§ **Problem description**:
From the line containing "Click the Print Name field line" down to the final line of the entries below, restate each line word for word and add nothing.

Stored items
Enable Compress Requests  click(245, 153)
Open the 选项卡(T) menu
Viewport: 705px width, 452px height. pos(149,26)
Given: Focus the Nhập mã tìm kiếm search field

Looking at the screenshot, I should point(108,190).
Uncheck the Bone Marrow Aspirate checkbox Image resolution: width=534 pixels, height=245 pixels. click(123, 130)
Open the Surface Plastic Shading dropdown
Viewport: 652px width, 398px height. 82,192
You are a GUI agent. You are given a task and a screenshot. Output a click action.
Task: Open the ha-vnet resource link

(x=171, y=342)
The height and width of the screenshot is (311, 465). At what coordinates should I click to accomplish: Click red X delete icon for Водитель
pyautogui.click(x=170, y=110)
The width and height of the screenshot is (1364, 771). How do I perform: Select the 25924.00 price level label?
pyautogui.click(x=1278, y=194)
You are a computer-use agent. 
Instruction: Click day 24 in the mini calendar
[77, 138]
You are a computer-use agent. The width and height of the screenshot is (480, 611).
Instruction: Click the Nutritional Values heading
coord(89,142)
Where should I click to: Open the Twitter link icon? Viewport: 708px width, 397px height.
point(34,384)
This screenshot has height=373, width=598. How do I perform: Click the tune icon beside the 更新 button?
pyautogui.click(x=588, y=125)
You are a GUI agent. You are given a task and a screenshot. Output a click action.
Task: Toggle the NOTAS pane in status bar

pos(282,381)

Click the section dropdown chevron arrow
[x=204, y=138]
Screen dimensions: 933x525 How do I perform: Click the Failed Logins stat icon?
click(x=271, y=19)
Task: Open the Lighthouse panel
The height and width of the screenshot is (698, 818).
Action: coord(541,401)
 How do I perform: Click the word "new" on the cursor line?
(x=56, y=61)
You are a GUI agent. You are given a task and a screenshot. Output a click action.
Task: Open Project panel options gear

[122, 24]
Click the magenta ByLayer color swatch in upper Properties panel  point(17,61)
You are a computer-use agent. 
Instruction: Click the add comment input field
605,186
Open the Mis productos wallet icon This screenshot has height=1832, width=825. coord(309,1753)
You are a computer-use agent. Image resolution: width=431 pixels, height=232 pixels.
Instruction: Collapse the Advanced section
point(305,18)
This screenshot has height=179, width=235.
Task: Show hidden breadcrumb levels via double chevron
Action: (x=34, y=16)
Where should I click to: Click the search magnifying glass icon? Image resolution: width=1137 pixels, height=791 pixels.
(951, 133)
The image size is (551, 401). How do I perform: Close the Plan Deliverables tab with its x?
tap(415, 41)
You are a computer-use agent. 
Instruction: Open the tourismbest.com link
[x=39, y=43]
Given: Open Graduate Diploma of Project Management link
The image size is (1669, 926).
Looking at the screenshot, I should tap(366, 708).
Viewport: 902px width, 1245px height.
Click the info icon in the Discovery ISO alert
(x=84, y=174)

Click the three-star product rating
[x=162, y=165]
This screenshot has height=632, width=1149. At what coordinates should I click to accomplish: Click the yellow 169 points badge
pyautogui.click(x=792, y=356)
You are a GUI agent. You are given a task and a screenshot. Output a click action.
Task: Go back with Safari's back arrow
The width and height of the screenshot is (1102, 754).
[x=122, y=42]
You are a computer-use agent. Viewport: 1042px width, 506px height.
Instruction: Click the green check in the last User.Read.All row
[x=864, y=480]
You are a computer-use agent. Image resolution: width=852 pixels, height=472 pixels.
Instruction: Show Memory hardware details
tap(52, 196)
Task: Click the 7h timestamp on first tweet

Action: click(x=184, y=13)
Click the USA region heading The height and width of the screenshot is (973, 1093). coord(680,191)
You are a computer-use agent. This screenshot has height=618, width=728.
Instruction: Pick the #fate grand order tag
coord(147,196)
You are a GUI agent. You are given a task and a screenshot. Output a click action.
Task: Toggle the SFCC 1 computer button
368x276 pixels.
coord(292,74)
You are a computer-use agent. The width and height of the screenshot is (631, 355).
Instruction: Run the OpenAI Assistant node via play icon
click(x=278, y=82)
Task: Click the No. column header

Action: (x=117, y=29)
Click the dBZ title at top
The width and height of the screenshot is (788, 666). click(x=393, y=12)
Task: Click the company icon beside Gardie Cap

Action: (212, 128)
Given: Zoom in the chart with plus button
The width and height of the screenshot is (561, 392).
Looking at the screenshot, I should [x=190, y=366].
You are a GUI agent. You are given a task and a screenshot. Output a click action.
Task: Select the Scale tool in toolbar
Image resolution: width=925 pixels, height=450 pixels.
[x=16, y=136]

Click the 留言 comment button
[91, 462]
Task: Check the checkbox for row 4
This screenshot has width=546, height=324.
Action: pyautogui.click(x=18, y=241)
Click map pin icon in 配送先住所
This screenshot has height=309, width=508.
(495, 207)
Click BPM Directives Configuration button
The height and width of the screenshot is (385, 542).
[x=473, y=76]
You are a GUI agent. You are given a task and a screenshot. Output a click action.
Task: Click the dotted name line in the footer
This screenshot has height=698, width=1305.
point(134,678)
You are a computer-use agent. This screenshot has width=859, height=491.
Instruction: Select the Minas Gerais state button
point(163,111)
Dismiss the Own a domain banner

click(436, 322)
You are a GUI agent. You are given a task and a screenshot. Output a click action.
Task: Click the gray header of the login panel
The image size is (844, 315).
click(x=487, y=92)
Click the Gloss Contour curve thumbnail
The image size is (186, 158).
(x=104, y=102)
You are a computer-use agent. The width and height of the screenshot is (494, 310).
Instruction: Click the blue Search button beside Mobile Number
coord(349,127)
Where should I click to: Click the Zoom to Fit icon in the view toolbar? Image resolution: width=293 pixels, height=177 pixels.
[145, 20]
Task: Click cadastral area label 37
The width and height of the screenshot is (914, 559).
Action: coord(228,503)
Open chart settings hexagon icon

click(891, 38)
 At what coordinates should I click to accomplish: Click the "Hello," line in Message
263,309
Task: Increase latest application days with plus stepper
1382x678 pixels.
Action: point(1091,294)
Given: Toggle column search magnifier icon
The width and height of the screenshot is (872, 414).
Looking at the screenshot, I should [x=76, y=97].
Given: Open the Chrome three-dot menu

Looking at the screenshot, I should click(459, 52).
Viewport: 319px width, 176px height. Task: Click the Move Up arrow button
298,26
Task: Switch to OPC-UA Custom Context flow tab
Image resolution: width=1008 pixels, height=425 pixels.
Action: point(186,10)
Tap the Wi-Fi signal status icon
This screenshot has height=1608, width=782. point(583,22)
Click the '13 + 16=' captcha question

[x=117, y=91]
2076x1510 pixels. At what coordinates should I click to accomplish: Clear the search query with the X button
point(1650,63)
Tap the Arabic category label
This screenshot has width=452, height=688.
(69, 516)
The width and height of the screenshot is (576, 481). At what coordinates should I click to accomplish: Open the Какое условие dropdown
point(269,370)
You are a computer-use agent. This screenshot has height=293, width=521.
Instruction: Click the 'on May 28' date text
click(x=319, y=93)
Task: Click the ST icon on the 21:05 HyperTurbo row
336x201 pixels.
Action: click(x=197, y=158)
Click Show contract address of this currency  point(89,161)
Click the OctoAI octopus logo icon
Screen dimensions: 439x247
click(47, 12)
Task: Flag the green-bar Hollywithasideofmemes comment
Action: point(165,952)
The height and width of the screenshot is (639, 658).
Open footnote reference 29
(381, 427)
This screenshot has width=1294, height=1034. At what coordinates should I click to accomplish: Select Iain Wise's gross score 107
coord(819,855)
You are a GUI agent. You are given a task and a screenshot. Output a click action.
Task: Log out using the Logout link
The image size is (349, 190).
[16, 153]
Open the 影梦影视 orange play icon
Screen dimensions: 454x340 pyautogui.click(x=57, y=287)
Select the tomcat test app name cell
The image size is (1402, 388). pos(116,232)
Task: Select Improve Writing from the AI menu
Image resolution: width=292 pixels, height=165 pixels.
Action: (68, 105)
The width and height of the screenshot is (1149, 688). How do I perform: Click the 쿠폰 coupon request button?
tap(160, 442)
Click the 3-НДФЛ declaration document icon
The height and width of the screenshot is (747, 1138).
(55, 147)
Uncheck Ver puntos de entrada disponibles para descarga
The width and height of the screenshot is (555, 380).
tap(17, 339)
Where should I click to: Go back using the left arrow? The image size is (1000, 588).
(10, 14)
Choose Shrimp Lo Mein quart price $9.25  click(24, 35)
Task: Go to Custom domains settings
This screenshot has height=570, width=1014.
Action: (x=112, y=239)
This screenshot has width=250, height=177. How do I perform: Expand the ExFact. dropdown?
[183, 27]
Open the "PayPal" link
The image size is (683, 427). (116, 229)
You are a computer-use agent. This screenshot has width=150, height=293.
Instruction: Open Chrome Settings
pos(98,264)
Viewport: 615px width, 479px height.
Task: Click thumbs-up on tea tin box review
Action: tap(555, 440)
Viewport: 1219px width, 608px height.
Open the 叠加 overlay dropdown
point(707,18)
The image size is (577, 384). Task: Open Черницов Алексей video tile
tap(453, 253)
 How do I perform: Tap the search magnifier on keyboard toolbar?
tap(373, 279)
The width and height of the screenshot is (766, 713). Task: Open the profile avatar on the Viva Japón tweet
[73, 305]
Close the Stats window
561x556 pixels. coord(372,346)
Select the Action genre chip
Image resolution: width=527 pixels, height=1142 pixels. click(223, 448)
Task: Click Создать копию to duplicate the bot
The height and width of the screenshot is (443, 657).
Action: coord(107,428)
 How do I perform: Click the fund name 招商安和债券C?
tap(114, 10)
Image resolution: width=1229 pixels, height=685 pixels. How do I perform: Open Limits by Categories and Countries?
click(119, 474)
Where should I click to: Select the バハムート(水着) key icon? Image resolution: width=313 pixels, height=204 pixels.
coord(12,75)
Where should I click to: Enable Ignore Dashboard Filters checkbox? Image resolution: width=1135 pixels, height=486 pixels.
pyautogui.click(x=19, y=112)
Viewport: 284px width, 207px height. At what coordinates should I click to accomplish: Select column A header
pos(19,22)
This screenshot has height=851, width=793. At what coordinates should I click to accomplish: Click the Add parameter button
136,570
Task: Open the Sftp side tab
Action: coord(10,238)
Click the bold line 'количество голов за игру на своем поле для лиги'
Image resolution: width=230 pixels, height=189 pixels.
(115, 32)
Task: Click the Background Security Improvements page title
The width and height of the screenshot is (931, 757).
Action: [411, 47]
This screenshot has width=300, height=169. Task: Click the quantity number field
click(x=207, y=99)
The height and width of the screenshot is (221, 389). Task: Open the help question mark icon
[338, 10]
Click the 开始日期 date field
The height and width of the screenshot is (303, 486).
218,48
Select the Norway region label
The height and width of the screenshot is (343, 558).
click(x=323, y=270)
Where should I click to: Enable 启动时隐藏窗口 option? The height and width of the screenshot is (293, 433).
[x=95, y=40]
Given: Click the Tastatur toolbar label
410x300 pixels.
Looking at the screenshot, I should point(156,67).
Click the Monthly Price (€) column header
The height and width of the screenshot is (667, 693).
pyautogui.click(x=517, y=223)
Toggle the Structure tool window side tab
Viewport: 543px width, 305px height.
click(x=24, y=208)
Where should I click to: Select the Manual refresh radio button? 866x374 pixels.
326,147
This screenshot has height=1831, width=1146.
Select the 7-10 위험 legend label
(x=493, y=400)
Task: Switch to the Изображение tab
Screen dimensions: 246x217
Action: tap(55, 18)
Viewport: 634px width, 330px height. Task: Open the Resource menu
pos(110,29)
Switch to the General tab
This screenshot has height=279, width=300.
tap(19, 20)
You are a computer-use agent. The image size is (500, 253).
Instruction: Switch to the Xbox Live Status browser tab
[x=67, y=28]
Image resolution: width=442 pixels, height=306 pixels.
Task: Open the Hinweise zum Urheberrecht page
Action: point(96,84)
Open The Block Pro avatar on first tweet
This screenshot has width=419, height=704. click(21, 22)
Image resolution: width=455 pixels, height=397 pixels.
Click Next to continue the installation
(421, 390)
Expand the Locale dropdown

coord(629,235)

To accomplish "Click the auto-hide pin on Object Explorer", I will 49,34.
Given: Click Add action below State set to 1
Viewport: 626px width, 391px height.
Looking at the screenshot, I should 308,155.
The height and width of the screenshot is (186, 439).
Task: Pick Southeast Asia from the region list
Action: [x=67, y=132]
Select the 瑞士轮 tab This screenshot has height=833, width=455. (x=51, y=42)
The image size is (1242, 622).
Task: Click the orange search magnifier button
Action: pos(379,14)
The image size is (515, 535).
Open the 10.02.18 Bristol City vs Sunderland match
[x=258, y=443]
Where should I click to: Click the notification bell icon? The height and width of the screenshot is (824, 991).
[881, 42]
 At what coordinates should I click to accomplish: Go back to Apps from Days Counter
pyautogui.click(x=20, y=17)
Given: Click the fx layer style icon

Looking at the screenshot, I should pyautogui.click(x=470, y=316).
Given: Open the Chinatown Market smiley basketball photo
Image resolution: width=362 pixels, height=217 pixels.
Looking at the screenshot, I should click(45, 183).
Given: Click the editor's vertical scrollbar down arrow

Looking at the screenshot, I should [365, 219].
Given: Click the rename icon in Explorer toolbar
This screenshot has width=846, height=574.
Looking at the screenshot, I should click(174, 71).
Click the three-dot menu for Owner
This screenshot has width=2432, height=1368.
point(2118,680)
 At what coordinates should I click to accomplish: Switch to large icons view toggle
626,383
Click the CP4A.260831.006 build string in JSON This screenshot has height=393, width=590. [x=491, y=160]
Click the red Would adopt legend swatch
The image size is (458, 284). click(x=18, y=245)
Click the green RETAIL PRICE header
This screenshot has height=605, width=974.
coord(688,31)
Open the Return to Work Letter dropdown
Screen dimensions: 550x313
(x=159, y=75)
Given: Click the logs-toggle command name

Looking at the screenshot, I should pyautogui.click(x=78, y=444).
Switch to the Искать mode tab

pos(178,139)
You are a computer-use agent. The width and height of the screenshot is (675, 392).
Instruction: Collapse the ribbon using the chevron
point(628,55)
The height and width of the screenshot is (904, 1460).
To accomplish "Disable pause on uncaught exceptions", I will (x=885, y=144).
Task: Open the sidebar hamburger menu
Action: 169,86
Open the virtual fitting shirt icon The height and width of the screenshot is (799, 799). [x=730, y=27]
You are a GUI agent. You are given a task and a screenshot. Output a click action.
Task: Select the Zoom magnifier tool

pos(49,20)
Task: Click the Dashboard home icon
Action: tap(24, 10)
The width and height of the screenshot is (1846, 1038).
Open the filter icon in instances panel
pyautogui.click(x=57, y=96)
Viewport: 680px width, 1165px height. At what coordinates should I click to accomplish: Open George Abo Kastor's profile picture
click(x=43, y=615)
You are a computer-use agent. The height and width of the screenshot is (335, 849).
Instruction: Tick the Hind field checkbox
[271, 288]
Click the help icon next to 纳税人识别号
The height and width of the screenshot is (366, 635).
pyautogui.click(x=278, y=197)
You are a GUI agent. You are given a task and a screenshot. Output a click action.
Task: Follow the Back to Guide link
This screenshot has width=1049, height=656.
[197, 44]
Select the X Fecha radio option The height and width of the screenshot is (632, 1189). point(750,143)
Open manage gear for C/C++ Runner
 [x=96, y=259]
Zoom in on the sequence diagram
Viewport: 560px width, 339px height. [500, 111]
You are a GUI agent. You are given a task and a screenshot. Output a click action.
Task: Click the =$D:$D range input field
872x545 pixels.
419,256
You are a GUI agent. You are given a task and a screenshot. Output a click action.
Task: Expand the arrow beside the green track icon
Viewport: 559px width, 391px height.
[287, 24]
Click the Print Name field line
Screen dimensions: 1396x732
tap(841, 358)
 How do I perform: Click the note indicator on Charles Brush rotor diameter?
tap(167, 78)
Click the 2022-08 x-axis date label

§ **Solution**:
Click the Print Name field line
Screen dimensions: 1396x732
tap(841, 358)
 How do I perform: Click the note indicator on Charles Brush rotor diameter?
tap(167, 78)
Click the 2022-08 x-axis date label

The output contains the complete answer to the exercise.